# EXCERPTED TEXT
====

On Fri, 6 Jun 2008, Daniel Folkinshteyn wrote:

 install.packages("profr")
 library(profr)
 p <- profr(fcn_create_nonissuing_match_by_quarterssinceissue(...))
 plot(p)

 That should at least help you see where the slow bits are.

 Hadley

so profiling reveals that '[.data.frame' and '[[.data.frame' and '[' are the biggest timesuckers...

i suppose i'll try using matrices and see how that stacks up (since all my cols are numeric, should be a problem-free approach).

but i'm really wondering if there isn't some neat vectorized approach i could use to avoid at least one of the nested loops...



As far as a vectorized solution, I'll bet you could do ALL the lookups of non-issuers for all issuers with a single call to findInterval() (modulo some cleanup afterwards) , but the trickery needed to do that would make your code a bit opaque.

And in the end I doubt it would beat mapply() (read on...) by enough to make it worthwhile.

---

What you are doing is conditional on industry group and quarter.

So using

        indus.quarter <- with(tfdat,
                paste(as.character(DATE), as.character(HSICIG), sep=".")))

and then calls like this:

        split( <various> , indus.quater[ relevant.subset ] )

====

# OBJECTIVE
Please retype the mailing-list exchange above about speeding up slow R code, word for word and in full.

# DATA SECTION
====

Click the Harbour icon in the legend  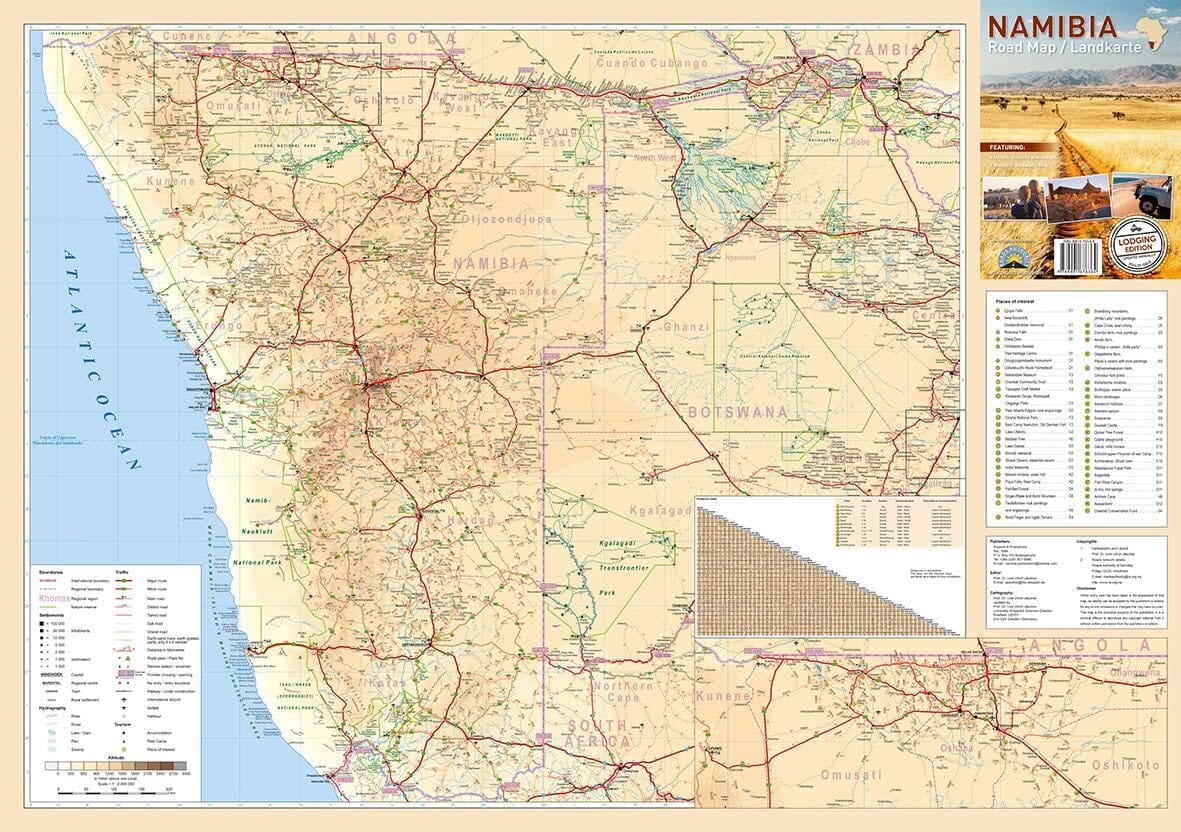[x=124, y=717]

====

# RIGHT ANSWER
On Fri, 6 Jun 2008, Daniel Folkinshteyn wrote:

 install.packages("profr")
 library(profr)
 p <- profr(fcn_create_nonissuing_match_by_quarterssinceissue(...))
 plot(p)

 That should at least help you see where the slow bits are.

 Hadley

so profiling reveals that '[.data.frame' and '[[.data.frame' and '[' are the biggest timesuckers...

i suppose i'll try using matrices and see how that stacks up (since all my cols are numeric, should be a problem-free approach).

but i'm really wondering if there isn't some neat vectorized approach i could use to avoid at least one of the nested loops...



As far as a vectorized solution, I'll bet you could do ALL the lookups of non-issuers for all issuers with a single call to findInterval() (modulo some cleanup afterwards) , but the trickery needed to do that would make your code a bit opaque.

And in the end I doubt it would beat mapply() (read on...) by enough to make it worthwhile.

---

What you are doing is conditional on industry group and quarter.

So using

        indus.quarter <- with(tfdat,
                paste(as.character(DATE), as.character(HSICIG), sep=".")))

and then calls like this:

        split( <various> , indus.quater[ relevant.subset ] )